So the dream actually started in 2009, when I crewed for Blake Benke during his second Badwater race. At that time, I’d never run a 100 mile race. I’d run one 50 mile race and was training for my third Ironman. I was planning to run more ultras, but was definitely still an endurance newbie. But by the time Blake finished, I knew that I’d run Badwater some day. In fact, at the race finish line, I told Badwater race director Chris Kostman that he’d see me at the Whitney Portal finish line in five years. Crewing for Jimmy in 2010 only made me want it more. At that time, I was actually training for my first 100 (Angeles Crest 100), but I knew my running resume still had a long way to go.
(photo: Gareth Mackay)
Then last year, 2013, I crewed for Ray Sanchez and spent five days with a group of Badwater veterans and got to live the Badwater experience as a crew member for a third time; I walked away hoping that 2014 would be my year. I finally had the basic requirements on my resume and hoped that one more 100 (Run Rabbit Run in September) plus Brazil 135 in January 2014 would help my application get through the selection committee. So in January, hot on the heels of my race at Brazil 135, I submitted a Badwater application and held my breath. And I got in. And then I trained. And I trained. And I trained. I figured it would be the hardest race I’d ever done and I did not want to show up at the starting line in Lone Pine on July 21 wishing I’d done more. Those months went by very quickly and really before I knew it, I was there in Lone Pine checking in for the race with my crew.

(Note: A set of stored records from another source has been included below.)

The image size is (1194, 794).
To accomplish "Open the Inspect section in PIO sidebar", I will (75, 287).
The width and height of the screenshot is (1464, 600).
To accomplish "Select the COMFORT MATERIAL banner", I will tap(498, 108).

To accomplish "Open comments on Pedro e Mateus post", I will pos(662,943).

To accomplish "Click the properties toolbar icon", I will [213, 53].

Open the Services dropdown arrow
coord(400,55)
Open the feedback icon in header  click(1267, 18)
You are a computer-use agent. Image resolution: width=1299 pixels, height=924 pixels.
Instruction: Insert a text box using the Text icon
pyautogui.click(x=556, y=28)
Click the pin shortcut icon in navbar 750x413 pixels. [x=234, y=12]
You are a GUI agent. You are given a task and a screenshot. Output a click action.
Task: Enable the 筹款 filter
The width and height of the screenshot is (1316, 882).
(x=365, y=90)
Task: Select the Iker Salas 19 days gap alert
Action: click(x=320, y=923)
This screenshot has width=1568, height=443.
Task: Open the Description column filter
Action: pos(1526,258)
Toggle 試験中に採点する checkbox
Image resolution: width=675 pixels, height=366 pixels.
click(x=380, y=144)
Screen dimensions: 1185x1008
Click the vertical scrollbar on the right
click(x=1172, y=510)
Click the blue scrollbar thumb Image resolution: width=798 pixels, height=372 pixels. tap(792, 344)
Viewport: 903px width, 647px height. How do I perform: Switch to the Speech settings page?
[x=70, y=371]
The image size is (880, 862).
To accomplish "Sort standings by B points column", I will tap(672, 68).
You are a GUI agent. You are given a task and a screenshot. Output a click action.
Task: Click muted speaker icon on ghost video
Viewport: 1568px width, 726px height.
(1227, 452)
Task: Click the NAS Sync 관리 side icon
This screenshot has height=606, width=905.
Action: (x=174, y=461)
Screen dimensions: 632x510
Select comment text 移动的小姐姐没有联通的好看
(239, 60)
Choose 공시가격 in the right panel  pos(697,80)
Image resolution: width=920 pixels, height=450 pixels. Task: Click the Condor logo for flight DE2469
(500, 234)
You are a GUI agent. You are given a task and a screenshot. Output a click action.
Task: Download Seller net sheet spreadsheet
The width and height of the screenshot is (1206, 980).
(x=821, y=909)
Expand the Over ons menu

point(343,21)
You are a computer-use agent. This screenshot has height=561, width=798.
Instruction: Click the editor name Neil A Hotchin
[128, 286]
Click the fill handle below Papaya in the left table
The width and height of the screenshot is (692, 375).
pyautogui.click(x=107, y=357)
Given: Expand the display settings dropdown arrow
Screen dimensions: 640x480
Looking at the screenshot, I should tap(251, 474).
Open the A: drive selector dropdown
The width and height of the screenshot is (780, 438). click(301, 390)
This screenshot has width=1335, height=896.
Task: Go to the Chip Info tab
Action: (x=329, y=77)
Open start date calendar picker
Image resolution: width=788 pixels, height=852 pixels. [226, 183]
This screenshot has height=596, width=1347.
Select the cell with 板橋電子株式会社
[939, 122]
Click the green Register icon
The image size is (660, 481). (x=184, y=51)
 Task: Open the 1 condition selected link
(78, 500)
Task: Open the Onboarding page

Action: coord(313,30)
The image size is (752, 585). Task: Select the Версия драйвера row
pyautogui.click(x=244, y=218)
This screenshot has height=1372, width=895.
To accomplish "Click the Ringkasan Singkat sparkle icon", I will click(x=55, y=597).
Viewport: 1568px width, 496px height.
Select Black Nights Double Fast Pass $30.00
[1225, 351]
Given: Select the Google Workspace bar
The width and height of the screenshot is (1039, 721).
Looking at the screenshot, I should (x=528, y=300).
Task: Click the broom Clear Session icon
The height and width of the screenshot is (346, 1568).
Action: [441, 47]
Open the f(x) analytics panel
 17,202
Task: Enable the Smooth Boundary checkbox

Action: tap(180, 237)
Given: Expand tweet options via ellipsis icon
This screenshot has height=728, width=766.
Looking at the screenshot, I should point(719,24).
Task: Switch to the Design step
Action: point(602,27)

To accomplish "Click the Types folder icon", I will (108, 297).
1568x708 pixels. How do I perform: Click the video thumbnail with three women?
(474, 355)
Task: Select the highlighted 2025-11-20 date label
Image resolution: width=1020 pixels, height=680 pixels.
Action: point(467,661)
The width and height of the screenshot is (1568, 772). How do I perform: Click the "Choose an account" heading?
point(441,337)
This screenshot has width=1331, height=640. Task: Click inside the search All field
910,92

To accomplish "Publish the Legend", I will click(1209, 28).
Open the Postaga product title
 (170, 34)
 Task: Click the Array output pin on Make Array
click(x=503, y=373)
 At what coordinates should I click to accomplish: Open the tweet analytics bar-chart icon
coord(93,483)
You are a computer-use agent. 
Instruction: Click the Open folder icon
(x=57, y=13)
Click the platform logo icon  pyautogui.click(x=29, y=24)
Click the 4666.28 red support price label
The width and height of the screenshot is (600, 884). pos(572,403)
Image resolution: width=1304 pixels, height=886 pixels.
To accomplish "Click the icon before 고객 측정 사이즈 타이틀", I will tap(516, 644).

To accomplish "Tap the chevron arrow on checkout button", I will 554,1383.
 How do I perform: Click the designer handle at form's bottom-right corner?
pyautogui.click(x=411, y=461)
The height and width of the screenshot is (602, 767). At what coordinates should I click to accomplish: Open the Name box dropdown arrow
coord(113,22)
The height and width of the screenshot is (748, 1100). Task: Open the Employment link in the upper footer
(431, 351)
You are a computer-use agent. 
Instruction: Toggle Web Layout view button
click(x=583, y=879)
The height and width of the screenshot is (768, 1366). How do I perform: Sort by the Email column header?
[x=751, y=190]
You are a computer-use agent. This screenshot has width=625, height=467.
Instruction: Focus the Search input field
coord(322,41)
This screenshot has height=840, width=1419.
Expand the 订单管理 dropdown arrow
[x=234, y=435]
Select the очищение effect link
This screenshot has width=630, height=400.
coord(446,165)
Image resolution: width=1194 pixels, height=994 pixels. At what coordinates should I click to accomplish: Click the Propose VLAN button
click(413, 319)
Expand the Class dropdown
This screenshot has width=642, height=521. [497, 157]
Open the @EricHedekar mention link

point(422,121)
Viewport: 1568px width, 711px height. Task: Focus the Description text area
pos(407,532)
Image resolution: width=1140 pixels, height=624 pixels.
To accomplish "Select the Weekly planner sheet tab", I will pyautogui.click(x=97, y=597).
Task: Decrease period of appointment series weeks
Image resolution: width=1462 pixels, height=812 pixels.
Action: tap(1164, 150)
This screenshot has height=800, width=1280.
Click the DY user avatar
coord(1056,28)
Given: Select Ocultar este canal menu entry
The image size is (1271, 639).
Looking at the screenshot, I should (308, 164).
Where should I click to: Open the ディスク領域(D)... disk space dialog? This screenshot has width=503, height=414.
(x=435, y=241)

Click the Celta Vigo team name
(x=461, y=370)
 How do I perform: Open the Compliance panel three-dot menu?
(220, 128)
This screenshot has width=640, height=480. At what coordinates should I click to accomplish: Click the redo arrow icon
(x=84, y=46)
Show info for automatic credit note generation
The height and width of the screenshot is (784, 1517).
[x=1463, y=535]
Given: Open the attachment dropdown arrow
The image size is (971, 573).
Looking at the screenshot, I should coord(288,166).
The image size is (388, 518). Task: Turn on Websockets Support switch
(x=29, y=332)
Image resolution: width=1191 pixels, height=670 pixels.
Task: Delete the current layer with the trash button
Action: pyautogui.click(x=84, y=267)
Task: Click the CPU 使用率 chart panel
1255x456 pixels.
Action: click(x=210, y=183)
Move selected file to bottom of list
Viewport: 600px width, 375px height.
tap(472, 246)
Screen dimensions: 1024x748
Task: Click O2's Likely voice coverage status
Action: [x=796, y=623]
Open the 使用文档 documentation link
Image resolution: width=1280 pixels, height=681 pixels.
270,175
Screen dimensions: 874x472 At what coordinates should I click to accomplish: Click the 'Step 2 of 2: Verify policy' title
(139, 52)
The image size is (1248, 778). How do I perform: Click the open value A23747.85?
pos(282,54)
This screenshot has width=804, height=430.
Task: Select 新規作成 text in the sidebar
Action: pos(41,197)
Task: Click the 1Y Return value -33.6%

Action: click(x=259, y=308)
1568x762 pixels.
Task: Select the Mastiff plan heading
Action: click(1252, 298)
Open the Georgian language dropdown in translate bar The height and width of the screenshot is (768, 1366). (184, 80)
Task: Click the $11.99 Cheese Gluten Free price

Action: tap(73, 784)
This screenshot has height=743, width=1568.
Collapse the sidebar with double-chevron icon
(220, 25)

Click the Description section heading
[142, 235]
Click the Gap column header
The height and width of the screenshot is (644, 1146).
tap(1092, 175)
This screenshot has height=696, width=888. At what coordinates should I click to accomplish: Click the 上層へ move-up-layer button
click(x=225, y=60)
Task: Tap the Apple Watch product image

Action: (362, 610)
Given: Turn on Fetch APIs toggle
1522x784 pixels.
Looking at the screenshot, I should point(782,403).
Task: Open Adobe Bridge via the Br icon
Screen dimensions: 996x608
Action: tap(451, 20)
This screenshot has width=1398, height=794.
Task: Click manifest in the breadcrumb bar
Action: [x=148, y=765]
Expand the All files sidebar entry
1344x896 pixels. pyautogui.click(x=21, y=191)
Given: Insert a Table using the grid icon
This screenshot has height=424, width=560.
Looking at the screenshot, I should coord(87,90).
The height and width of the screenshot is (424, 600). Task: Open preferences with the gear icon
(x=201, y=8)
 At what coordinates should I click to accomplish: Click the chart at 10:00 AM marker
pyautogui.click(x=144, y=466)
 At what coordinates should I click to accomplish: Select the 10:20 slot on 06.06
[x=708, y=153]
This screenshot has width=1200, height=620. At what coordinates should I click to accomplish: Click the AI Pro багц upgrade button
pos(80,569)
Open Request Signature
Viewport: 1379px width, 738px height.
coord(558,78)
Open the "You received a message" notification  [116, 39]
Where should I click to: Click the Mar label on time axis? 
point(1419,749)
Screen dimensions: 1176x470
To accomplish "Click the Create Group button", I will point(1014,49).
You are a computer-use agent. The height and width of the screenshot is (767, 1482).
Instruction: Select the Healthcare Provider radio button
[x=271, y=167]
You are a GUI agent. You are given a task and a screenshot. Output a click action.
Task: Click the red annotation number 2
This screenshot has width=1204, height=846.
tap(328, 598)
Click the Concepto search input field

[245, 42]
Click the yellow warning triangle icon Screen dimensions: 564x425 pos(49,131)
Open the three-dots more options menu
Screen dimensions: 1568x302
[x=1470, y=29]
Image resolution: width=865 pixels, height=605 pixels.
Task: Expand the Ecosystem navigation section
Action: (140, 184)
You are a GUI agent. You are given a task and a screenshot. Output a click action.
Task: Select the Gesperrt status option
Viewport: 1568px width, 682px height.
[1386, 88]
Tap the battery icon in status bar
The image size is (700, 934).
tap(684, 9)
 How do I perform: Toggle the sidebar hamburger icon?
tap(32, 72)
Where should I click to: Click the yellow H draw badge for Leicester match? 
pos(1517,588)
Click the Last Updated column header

And then we were organizing our minivan on Sunday evening with 14 hours to go until the race. I was exhausted and slept well the night before the race.
Being selected to start in the 8am wave meant that I could wake up naturally at 5, eat my breakfast and get back in bed for a short nap. At 7:15, I was fed, lubed (thanks Trail Toes!), dressed and ready. My crew and I walked over to the start, which was about three blocks from the Dow Villa Hotel.
There was a ton of activity at the start, photos, interviews, tons of support crew, family, friends and race officials.
Happy runner and crew:
Game face (?) runner and crew:
Early celebration runner and crew (BTW: How rad are those shirts?! Thanks Elizabeth!):
Very serious interview:
After weighing in (160 lbs), I hung out with my crew until Chris Kostman called the runners to line up in front of the race banner for photos and the National Anthem.
Standing there, looking at the crowd, thinking about the training I’d done to get me there and the challenge ahead of me, as soon as the National Anthem started playing, I felt my eyes tear up. (The first of three times I would get teary-eyed in the next 33 hours.) I was excited and nervous and grateful. And I was just so damn proud to be standing where I was. At precisely 8am, Chris sent us off. The first 23 miles are the climb from Lone Pine up to Horseshoe Meadows, it’s a steady climb with about 5,800 feet of gain. I ran and hiked it smooth and steady.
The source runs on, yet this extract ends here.